Source ::
====

Saturday, July 10, 2021

There is no such thing as free beer - RC link comparison

Controlling a model in the air is not all that difficult. There are analog systems that use PWM modulation that we all know from the old ages where RC hobby was only available for the very few ones with deep pockets and then there are digital systems like DSM2/DSMX, ACCST, ACCESS, CRSF, ELRS and probably a dosen more that rely on some kind of analog signal modulation (like FLRC, LoRa or others) to send digital information.

You might have heard about the exceptional results of ExpressLRS system that Wezly got from his long range tests. I mean, going 35km out on 100mW output power is seriously a lot. Even the mighty Ghost from ImmersionRC or Tracer from Team Blacksheep struggled to get past the 30km mark in the real world tests. So what sets ExpressLRS apart? Are those OpenSource guys just better than commercial companies? Is this the end of the world as we know it?

Well, as the title of this post says, there's no such thing as free beer. Nor is there RF performance that comes for free. Here's the secret behind ExpressLRS exceptional performance.

All other links, besides ExpressLRS are called by the number of channels they support. For example Crossfire (both 900MHz and 2.4GHz) support up to 12 channels. Sure enough there is prioritization of which channels are being sent most often (that'd be the first 4 channels where control inputs are being transmitted) but all channels are being sent with full resolution. If you come to thing about it that's a huge waste of bandwidth if you only want to send binary (on/off) information. That can be encoded on just one bit instead of 10 bits which is the usual resolution of channels.

This is exactly what ExpressLRS does - it sends 4 full resolution channels at an extremely high packet rate (500Hz!) but the rest is sent as 1 byte (8 bits) and only conveys if a switch is on or off. That's the default mode for ExpressLRS and it works great with software such as Betaflight or INAV and for simple setups such as a racing quad or a small flying wing.

There is a second "mode" that you can select when building the firmware that is called "Hybrid switches" in which the 5th channel is a binary switch that is sent with every packet (and that shall be used for controlling arming the quad),then there are 6 channels that can take up to 6 positions (3 bits) and finally there's the 12th channel which has a 4 bit resolution which amounts to 16 different values being sent.

Yes, you read this right: there are only 4 full resolution, high performance channels in ExpressLRS. This is how the link can have much much much smaller packets than any other system. But that comes at a cost. If you'd like to control, let's say, a gimbal in 2 or 3 axes you're not going to be able to do that with ExpressLRS. It just doesn't have the technical capabilities at the core of the solution that would allow you to do that.

====

Screen grounding records ::
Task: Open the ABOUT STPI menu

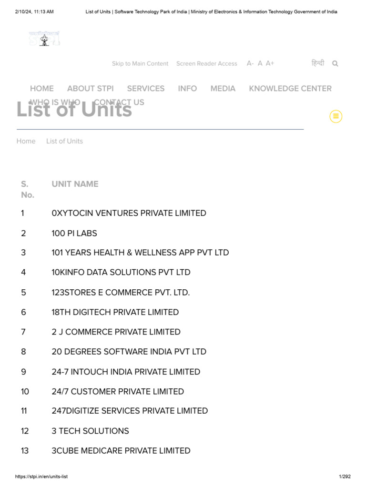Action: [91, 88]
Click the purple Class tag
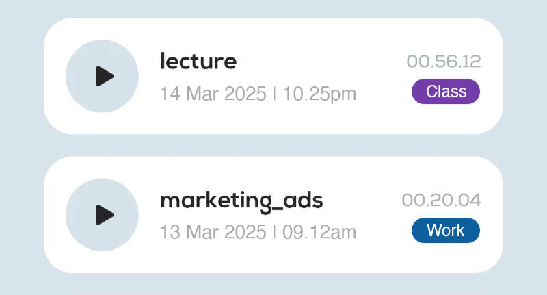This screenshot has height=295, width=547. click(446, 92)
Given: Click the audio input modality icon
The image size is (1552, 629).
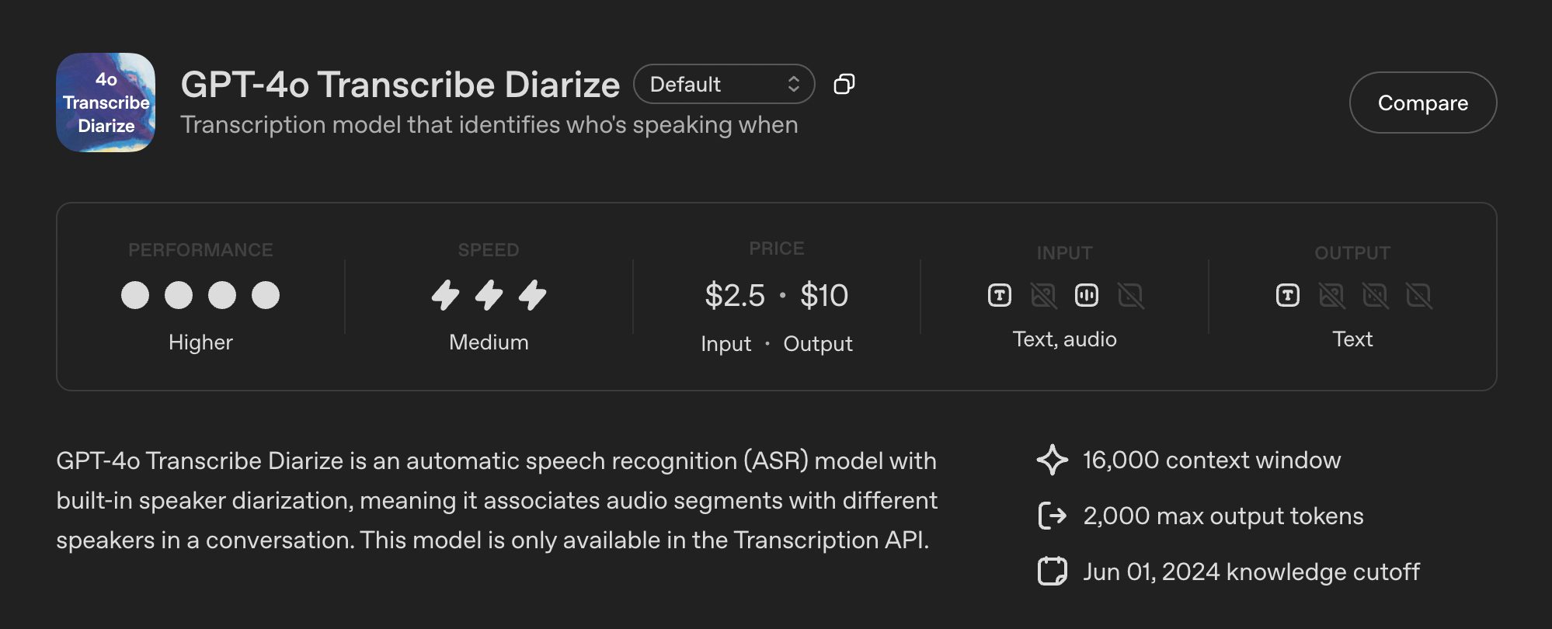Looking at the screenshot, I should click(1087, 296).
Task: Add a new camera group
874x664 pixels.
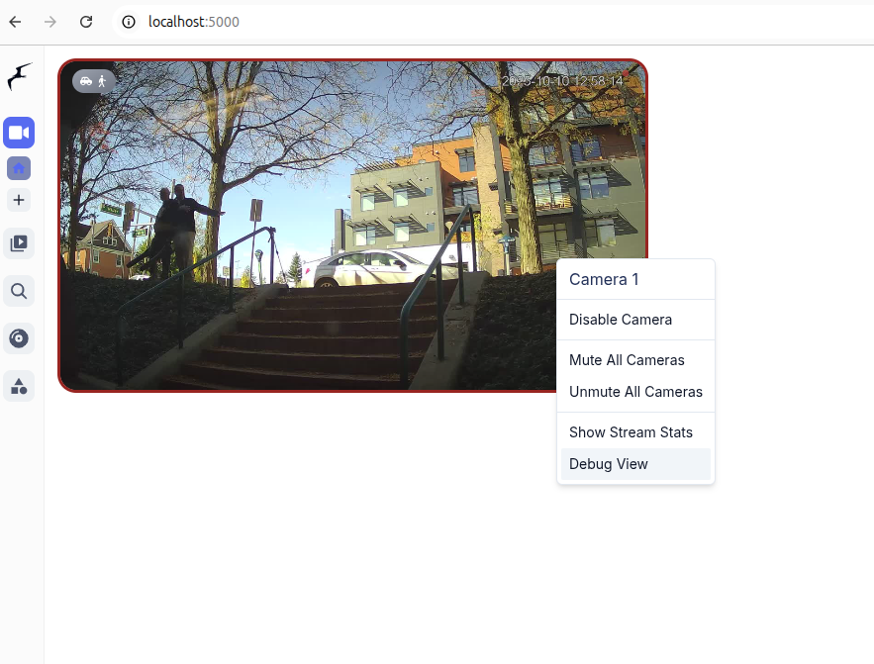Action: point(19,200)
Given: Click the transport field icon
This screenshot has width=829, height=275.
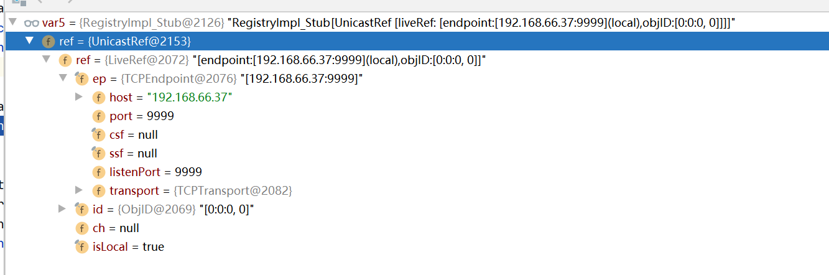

====

Problems to work on ::
**A.** Do these statements agree with the RC link comparison post? Answer yes or no for each, quoting the deciding words of the post: (i) ExpressLRS sends 4 full-resolution channels at a packet rate of 500Hz. (ii) Crossfire supports up to 16 channels. (iii) In the "Hybrid switches" mode, the 12th channel has a 4-bit resolution.
**B.** Set down the records from the line with "Given: Click the audio input modality icon" up to and including the last line of the records, leaving the pictures out.
The records are unrelated to the RC link comparison post.

The solutions ::
**A.**
(i) Yes: "it sends 4 full resolution channels at an extremely high packet rate (500Hz!)"
(ii) No: "Crossfire (both 900MHz and 2.4GHz) support up to 12 channels"
(iii) Yes: "the 12th channel which has a 4 bit resolution which amounts to 16 different values being sent"

**B.**
Given: Click the audio input modality icon
The image size is (1552, 629).
Looking at the screenshot, I should click(1087, 296).
Task: Add a new camera group
874x664 pixels.
Action: point(19,200)
Given: Click the transport field icon
This screenshot has width=829, height=275.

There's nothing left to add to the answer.